New program hopes to improve quality of land in North Dakota
BISMARCK, N.D. (AP) — More than 1 million acres of grassland in North Dakota have been converted to other land uses since 2007, and the state could lose thousands more as Conservation Reserve Program contracts expire, according to the North Dakota Natural Resources Trust’s application for an Outdoor Heritage Fund grant.
“There’s been a change, whether there’s CRP expiring or because of an additional need for producers to have more crop production,” said Terry Allbee, business manager and biologist for the trust.
The North Dakota Game and Fish Department’s 2015 State Wildlife Action Plan attributed the declining populations of some birds – including the state bird, the western meadowlark – to grassland losses, which could be exacerbated by fewer CRP acres nationwide.
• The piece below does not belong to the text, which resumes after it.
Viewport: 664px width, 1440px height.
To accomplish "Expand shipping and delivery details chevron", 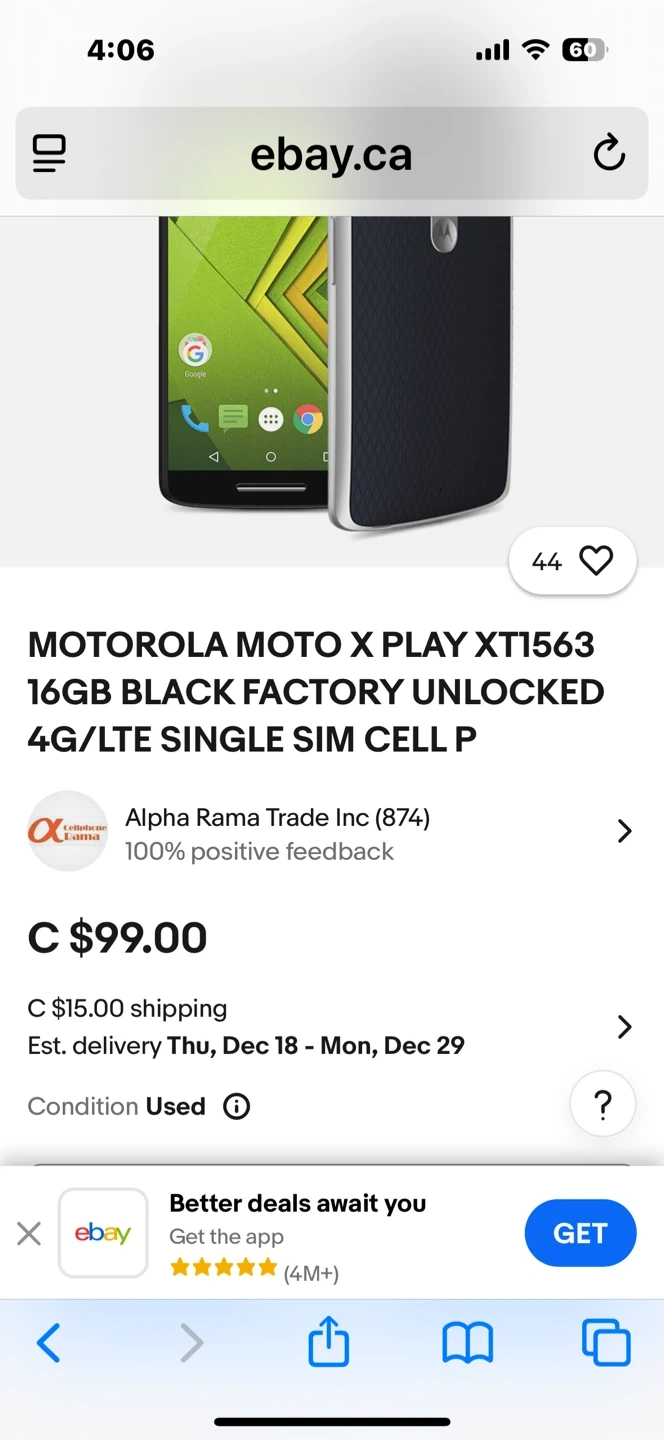I will point(624,1027).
The breaking up of grassland acres also affects livestock producers looking for pasture land, according to Allbee. A consortium of conservation groups is aiming to halt some of that depletion with a new partnership.
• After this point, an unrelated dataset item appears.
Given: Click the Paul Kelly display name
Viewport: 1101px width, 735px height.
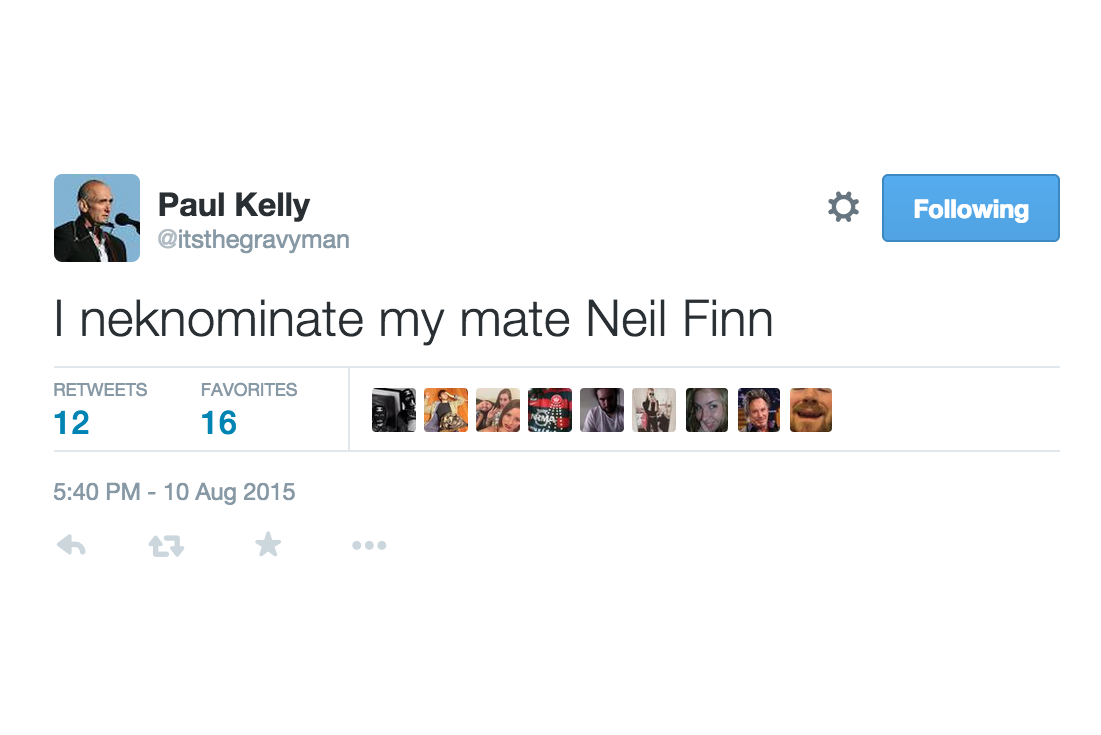Looking at the screenshot, I should pos(234,205).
The Working Grasslands Partnership, a program funded by the North Dakota Outdoor Heritage Fund, is working to help landowners keep their land in grass and use it for grazing after it exits CRP, The Bismarck Tribune (http://bit.ly/2ePeQcp ) reported.
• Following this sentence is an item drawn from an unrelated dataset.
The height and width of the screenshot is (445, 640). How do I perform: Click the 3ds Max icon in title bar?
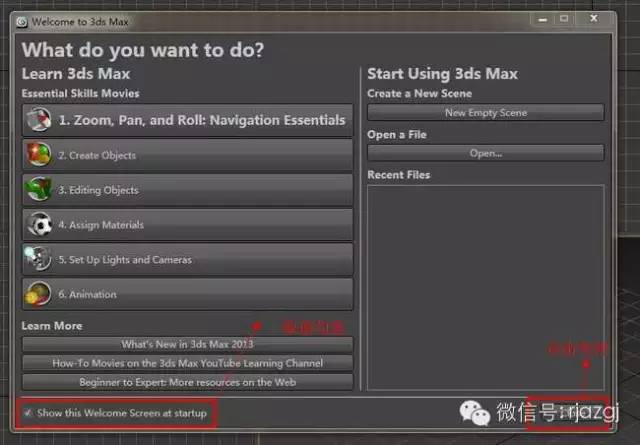click(21, 20)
The primary organization behind the WGP is the North Dakota Natural Resources Trust. Allbee said the partnership will help provide working lands for cattle producers while maintaining grass cover for declining grasslands bird species.
The trust has partnered with the North Dakota Association of Soil Conservation Districts, Ducks Unlimited and Pheasants Forever and has the support of the Natural Resources Conservation Service, Farm Service Agency and the North Dakota Game and Fish Department in the endeavor.
CRP is a federal program in which farmers voluntarily stop farming on sensitive land and plant species to improve the quality of the land in exchange for a yearly rent payment. The program’s goal, according to the Farm Service Agency, is to improve water quality, prevent soil erosion and reduce loss of wildlife habitat.
A few years ago, when commodity prices were record high, some producers began breaking up land formerly held in CRP as soon as their contracts expired in order to use the land to plant valuable cash crops. Other grassland also was converted to cropland.
“We did lose a relatively large amount of CRP in a short period of time,” said Jonas Davis, Ducks Unlimited’s manager of conservation programs for North Dakota.
Commodity prices have dropped, and the tilling on former CRP land and other grassland has slowed as well, but it hasn’t stopped. Additionally, the number of acres accepted for CRP contracts has gone down. Allbee said the WGP will provide farmers some resources for keeping their land in grass.
The biologists who work with the participating partners already tout other conservation programs, and Davis said the WGP will be another tool they can offer landowners who want assistance in implementing conservation practices.
The WGP received $1,097,250 from the Outdoor Heritage Fund. That money will be used to help landowners add fences or water resources to land formerly held in CRP so the land can be used for grazing, either by the landowner or a renter. The involved partners also will offer technical assistance. Landowners will be responsible for 40 percent of the cost and must keep the land in grass for 10 years, Allbee said.
Additionally, the North Dakota Natural Resources Trust will provide an incentive payment for producers participating in the program whose CRP contracts expired this year or will expire next year, Allbee said. That part of the program will not use OHF funds.
The program is limited to lands in southwestern North Dakota and the Missouri Couteau. Those are areas that the Game and Fish’s State Wildlife Action Plan identified as areas of concern for grassland losses that have hurt some bird species, Davis said.
“We’re trying to be proactive and be sure those types of species are OK in the future,” he said.
While there is no requirement that participating landowners provide public access for hunting, biologists will promote the Game and Fish Department’s Private Land Open to Sportsmen program, Davis said.
Allbee said CRP contracts expiring in 2016 just ended Sept. 30, so he expects a lot of activity between now and the end of the year as landowners decide what to do with their land. The program already is working with a couple dozen producers, he said.
The partners involved are aiming for the program to provide an effective way for landowners to transition out of CRP without getting out the plow.
“It’s a win-win for producers as well as wildlife. It’s additional funds that wouldn’t be possible without the Outdoor Heritage Fund,” Davis said.